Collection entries

----------------

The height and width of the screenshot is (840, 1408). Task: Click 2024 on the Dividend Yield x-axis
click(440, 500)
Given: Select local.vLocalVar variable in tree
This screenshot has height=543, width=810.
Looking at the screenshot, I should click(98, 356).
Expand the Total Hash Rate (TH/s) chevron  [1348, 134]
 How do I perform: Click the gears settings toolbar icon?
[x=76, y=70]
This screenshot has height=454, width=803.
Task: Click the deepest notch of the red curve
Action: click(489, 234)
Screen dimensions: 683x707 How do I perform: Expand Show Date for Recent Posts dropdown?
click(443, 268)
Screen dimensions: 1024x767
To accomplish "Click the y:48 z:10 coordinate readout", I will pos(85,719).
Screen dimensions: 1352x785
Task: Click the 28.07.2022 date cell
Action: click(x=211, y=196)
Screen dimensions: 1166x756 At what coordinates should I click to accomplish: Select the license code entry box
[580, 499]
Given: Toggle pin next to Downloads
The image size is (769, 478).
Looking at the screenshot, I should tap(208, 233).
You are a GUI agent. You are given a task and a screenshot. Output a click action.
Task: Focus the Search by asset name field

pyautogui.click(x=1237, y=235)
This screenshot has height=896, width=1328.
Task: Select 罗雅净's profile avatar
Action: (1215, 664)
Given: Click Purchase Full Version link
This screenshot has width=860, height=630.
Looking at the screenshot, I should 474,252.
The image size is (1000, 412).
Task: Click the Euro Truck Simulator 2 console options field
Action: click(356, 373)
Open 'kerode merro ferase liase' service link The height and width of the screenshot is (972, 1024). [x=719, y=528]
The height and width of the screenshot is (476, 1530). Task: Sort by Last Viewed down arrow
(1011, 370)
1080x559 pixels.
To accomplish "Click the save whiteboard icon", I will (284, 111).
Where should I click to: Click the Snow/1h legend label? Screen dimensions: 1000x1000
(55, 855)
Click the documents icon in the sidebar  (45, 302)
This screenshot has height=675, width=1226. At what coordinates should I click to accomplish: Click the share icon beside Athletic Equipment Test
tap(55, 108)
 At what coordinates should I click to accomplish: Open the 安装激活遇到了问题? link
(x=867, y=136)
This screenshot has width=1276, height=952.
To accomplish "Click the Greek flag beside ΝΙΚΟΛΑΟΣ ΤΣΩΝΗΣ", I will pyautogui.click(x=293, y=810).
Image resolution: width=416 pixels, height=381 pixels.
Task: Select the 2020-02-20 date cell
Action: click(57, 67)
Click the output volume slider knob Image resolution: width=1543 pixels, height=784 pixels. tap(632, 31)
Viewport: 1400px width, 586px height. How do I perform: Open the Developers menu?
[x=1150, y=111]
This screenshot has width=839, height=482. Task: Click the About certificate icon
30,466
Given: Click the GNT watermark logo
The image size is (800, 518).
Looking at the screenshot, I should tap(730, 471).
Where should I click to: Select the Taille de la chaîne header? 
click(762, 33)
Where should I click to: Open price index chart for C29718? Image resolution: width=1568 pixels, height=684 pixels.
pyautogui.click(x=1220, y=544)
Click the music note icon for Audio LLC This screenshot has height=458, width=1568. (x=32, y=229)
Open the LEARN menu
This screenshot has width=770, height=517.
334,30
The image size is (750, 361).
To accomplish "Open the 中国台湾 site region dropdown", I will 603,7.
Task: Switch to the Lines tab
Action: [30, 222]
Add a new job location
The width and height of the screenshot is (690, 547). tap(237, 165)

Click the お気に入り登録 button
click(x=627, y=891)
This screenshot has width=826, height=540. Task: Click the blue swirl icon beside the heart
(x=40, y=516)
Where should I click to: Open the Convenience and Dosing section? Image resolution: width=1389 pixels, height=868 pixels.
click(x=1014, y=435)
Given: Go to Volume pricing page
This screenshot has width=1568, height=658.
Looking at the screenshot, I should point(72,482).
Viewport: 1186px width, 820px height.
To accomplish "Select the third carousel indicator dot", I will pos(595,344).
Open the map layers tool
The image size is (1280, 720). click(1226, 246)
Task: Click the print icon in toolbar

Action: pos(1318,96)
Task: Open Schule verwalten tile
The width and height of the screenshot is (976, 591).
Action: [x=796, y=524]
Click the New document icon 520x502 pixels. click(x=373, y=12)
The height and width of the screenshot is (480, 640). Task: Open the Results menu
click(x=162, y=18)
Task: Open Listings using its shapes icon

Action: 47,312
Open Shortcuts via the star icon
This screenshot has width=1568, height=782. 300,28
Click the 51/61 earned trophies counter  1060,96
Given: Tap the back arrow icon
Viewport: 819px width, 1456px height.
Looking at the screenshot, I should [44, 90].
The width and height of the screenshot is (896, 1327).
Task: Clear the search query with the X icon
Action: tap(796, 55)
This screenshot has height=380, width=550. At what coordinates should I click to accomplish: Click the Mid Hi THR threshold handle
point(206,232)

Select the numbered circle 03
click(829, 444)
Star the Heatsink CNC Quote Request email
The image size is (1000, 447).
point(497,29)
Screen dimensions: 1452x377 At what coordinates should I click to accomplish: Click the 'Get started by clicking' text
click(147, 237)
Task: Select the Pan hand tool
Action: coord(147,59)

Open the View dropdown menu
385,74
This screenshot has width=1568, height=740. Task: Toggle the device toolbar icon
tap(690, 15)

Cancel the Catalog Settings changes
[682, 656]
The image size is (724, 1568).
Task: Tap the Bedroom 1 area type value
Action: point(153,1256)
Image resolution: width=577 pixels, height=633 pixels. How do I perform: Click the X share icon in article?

----------------

[Task prompt]: Looking at the entries above, can you reproduce exactly the lines from the one that holds "This screenshot has height=543, width=810." through the one that holds "You are a GUI", and only those?

[Solution to the exercise]:
This screenshot has height=543, width=810.
Looking at the screenshot, I should click(98, 356).
Expand the Total Hash Rate (TH/s) chevron  [1348, 134]
 How do I perform: Click the gears settings toolbar icon?
[x=76, y=70]
This screenshot has height=454, width=803.
Task: Click the deepest notch of the red curve
Action: click(489, 234)
Screen dimensions: 683x707 How do I perform: Expand Show Date for Recent Posts dropdown?
click(443, 268)
Screen dimensions: 1024x767
To accomplish "Click the y:48 z:10 coordinate readout", I will pos(85,719).
Screen dimensions: 1352x785
Task: Click the 28.07.2022 date cell
Action: click(x=211, y=196)
Screen dimensions: 1166x756 At what coordinates should I click to accomplish: Select the license code entry box
[580, 499]
Given: Toggle pin next to Downloads
The image size is (769, 478).
Looking at the screenshot, I should tap(208, 233).
You are a GUI agent. You are given a task and a screenshot. Output a click action.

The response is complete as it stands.